Grazie, Anna, thank you.
I walk to the shops to buy bird seed for our visiting wild parrots and a chicken for my soup; on the way home, I pause to cross the street and a tall old woman in a blue jumper and white skirt, with a graying little shepherd mix, a rescue dog, I find out, called Gemina, begins to talk with me. The streets are empty, as they often are and the morning air is fresh. The bird seed gets her going and then she tells me she will be 90 years old in January and she was born on Fitzgibbon Avenue all those years ago. "I don't believe in this multiculturalism," she looks down at me and says, her tongue moving between her only two front teeth. "In my day the Scandanavians lived over there," and she points up the street, and "the Germans lived over there, that's my family, high German"--she points down the street--"but we were Australians, this new lot, they never want to fit it in but they sure do want everything else." I know from my own limited knowledge of West Brunswick's history that this new lot, the Italians, the Lebanese and the Vietnamese have been living here for over 40 years. I try to convince her that change is a good thing--"what is your name?" Joan. And yours, "Wyn." I wonder how after the bird seed the very first thing she needed to say to someone on this morning was her dislike of the old change in her neighborhood. She goes on speaking to me for a half hour, about her life as a public servant, about her mother's friendship with Emily Pankhurst back in Manchester. The years stretch out behind her, almost a century--at pauses, I suggest she should make a tape with the Brunswick Historical Society--"my niece says that too, but I would fight with them." Then she introduces me to her dog who is growing impatient--saved her, no one else wanted her, she is the nervous type."

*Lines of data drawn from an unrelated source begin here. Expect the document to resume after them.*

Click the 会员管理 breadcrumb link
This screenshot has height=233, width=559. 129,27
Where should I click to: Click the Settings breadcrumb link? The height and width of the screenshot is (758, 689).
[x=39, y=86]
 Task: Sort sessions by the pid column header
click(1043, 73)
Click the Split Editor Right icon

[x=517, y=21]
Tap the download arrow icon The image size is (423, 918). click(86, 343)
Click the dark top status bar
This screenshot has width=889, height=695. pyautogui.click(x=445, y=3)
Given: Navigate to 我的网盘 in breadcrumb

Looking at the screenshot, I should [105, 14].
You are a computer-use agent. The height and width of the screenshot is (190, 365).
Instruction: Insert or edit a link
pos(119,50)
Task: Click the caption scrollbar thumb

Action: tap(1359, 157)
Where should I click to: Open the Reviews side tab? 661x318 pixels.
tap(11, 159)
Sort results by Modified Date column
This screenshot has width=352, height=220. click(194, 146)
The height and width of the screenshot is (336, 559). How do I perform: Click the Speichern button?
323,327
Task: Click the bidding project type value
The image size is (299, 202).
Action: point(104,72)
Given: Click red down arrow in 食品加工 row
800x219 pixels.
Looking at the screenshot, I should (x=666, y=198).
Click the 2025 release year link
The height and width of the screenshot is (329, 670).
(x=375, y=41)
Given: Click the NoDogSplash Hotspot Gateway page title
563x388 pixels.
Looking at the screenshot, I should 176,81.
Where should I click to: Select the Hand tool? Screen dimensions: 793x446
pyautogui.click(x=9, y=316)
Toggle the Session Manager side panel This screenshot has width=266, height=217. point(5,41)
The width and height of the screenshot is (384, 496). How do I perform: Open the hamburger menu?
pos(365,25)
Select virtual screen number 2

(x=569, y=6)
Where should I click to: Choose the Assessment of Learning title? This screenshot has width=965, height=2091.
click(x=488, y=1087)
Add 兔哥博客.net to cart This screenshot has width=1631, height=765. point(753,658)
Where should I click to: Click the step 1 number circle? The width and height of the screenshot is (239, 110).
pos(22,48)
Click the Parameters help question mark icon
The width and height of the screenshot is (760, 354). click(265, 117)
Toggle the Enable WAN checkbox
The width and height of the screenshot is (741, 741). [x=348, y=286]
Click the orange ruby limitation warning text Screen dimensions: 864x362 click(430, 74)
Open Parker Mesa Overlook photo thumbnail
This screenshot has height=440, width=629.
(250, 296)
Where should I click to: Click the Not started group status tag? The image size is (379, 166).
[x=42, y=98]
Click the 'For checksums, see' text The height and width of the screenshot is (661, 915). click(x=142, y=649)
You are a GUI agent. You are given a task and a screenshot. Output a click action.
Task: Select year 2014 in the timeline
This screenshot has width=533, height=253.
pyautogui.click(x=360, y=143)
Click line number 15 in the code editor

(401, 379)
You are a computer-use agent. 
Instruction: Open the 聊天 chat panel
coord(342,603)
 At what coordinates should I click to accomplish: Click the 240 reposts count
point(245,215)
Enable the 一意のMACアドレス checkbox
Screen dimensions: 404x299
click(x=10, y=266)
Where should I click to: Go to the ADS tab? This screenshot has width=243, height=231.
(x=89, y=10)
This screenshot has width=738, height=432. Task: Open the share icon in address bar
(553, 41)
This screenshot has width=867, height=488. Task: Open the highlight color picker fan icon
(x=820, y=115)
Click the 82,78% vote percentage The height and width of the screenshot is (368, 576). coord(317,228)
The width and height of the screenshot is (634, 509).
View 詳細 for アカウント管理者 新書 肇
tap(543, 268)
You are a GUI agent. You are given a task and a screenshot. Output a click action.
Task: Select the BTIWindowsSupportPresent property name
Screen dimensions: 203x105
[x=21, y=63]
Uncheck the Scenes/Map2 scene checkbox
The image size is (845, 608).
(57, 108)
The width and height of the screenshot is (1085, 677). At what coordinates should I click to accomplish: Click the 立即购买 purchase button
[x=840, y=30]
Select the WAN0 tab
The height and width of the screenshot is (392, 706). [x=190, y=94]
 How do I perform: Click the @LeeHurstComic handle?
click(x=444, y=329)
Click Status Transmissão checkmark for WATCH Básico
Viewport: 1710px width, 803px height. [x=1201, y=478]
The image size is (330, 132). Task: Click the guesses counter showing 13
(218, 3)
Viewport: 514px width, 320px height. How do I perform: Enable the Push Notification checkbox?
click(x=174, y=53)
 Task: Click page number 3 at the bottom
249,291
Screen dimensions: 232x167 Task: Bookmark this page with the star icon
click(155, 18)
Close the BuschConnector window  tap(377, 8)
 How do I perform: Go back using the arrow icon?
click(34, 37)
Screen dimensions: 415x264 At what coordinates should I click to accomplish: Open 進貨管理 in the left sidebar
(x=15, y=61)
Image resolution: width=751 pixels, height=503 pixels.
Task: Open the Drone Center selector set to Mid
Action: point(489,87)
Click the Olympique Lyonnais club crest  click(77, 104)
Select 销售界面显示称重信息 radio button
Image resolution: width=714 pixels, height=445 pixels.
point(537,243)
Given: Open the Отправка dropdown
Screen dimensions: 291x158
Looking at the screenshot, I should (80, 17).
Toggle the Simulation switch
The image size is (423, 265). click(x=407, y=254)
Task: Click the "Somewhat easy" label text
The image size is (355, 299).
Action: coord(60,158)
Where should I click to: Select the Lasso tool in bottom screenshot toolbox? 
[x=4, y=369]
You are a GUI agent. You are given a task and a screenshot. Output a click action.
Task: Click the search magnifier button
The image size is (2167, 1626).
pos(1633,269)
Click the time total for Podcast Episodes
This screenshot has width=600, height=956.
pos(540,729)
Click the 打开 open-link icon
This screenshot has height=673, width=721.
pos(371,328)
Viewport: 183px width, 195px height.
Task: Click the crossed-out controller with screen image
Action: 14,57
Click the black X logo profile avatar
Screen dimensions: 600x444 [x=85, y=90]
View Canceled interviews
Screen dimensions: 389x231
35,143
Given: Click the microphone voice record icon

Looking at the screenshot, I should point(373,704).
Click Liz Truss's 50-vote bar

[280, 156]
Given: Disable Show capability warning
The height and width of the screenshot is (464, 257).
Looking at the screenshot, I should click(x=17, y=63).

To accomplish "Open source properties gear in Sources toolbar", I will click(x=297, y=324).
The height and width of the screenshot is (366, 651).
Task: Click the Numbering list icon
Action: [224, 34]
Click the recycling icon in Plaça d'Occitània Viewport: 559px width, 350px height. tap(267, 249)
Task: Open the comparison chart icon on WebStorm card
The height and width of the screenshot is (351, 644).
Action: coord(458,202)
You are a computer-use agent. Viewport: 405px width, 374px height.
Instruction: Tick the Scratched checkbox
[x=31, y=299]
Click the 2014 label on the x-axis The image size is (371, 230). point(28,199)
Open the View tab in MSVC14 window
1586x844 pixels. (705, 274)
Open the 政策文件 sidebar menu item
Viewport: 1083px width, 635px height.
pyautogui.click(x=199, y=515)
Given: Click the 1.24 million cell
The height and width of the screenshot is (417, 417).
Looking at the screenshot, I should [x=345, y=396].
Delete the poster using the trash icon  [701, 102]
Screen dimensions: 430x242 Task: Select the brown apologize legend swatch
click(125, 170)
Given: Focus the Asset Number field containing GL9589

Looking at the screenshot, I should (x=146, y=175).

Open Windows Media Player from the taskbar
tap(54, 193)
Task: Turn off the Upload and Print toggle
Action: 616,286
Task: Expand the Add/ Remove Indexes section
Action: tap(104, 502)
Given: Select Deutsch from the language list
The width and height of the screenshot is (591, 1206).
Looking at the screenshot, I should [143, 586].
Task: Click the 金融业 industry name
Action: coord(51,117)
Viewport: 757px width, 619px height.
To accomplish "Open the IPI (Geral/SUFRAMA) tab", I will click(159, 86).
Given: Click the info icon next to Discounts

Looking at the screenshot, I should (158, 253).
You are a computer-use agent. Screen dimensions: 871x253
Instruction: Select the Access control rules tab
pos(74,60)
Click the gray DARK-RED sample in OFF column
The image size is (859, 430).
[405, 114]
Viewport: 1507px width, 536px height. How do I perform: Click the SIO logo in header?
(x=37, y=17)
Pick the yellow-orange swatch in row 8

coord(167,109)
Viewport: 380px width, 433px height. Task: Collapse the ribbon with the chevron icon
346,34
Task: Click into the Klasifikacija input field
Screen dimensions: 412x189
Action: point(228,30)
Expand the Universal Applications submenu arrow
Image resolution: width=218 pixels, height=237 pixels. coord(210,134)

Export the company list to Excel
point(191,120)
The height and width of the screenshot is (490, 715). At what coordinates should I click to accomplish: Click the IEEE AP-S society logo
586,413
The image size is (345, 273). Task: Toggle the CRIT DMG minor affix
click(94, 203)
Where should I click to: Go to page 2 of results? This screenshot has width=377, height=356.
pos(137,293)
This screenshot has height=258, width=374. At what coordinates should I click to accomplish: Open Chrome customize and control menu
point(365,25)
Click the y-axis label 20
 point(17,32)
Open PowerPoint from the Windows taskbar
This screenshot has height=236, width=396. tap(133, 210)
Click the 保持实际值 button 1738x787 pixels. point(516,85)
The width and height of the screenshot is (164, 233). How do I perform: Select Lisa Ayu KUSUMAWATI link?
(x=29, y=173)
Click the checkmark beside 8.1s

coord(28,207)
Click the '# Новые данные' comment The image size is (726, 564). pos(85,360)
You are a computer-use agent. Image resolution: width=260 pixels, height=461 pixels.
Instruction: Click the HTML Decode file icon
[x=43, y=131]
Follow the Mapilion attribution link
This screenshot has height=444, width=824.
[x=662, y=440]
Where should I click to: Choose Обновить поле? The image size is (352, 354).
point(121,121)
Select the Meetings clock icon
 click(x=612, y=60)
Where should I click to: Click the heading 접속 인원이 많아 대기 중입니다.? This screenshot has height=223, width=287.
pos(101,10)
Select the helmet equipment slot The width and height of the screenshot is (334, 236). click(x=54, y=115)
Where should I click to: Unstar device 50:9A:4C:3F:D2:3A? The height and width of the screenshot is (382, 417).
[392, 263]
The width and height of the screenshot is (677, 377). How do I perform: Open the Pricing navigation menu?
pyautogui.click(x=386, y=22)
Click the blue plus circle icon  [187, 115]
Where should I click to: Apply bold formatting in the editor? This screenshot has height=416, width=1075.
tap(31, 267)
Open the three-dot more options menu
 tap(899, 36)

My bags are growing heavy and I still have Anna's words in my ears, Anna, who came as a migrant 45 years ago and worked in textile factories most of all those years, Anna who shows me the old photos of her mother left in Calabria so many years ago and holds her hand over her heart and say, "Joan--in that special way she says my name--"I am so sad sometimes, so sad, " Anna who gives me her precious words, "I am here, I am here."

To close, I love Lorena Ochoa as much as I do Tiger Woods.

Welcome to a new country, my love and light a candle for our elephant protector.